** ACTIVITY **
Please repeat, unchanged, the lines at the top of the listing below, ending with the one that has "Click the Data".

** LISTED RECORDS **
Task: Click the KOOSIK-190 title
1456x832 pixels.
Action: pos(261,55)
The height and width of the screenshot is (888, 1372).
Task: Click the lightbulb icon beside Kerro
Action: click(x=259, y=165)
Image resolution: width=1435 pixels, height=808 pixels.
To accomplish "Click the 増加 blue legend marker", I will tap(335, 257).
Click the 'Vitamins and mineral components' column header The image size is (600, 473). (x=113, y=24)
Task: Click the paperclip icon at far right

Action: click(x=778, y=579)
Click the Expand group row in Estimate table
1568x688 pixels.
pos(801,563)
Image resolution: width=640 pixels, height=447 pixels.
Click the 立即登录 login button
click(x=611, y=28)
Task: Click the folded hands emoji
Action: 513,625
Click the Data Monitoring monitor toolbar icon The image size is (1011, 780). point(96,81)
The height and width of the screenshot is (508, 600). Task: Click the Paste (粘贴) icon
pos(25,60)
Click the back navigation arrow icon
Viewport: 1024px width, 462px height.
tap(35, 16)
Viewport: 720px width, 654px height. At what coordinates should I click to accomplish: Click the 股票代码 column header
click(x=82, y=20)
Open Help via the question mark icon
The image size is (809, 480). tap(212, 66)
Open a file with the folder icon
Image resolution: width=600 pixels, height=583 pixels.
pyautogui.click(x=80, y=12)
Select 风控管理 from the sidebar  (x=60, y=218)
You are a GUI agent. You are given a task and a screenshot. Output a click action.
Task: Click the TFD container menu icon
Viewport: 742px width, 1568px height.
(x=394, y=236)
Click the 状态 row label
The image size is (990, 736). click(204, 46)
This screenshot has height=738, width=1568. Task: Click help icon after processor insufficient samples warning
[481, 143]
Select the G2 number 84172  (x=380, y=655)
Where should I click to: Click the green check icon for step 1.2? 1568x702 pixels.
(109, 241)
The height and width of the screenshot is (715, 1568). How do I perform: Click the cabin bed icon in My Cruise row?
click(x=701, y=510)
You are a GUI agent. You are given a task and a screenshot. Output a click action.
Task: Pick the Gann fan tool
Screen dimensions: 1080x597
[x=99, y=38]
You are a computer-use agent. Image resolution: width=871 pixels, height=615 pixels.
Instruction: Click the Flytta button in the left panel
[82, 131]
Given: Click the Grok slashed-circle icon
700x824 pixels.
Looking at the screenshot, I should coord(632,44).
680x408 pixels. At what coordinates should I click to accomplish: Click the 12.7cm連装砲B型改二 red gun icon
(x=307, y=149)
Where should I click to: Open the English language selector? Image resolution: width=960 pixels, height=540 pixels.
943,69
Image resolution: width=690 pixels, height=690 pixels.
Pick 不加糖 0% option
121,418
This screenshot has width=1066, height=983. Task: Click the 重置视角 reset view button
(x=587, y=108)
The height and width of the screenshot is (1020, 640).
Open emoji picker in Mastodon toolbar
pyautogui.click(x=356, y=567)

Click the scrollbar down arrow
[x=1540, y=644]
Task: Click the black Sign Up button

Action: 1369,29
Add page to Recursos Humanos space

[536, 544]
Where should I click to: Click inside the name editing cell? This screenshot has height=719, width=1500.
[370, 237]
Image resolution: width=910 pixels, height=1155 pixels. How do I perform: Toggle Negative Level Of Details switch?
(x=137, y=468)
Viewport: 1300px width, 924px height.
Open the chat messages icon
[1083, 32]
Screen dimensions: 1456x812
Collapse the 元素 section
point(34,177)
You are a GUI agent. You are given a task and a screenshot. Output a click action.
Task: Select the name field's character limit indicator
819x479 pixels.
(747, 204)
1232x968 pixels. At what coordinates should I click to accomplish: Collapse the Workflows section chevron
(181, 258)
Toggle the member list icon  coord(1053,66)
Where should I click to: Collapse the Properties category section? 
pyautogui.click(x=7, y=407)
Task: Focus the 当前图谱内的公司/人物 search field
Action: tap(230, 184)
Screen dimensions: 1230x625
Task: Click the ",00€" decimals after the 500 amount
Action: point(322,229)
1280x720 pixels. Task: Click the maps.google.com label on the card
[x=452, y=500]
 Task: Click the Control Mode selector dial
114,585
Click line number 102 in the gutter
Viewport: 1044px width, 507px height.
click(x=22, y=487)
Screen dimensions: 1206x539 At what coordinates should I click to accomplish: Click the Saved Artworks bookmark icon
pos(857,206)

** OUTPUT BELOW **
Task: Click the KOOSIK-190 title
1456x832 pixels.
Action: pos(261,55)
The height and width of the screenshot is (888, 1372).
Task: Click the lightbulb icon beside Kerro
Action: click(x=259, y=165)
Image resolution: width=1435 pixels, height=808 pixels.
To accomplish "Click the 増加 blue legend marker", I will tap(335, 257).
Click the 'Vitamins and mineral components' column header The image size is (600, 473). (x=113, y=24)
Task: Click the paperclip icon at far right

Action: click(x=778, y=579)
Click the Expand group row in Estimate table
1568x688 pixels.
pos(801,563)
Image resolution: width=640 pixels, height=447 pixels.
Click the 立即登录 login button
click(x=611, y=28)
Task: Click the folded hands emoji
Action: 513,625
Click the Data Monitoring monitor toolbar icon The image size is (1011, 780). point(96,81)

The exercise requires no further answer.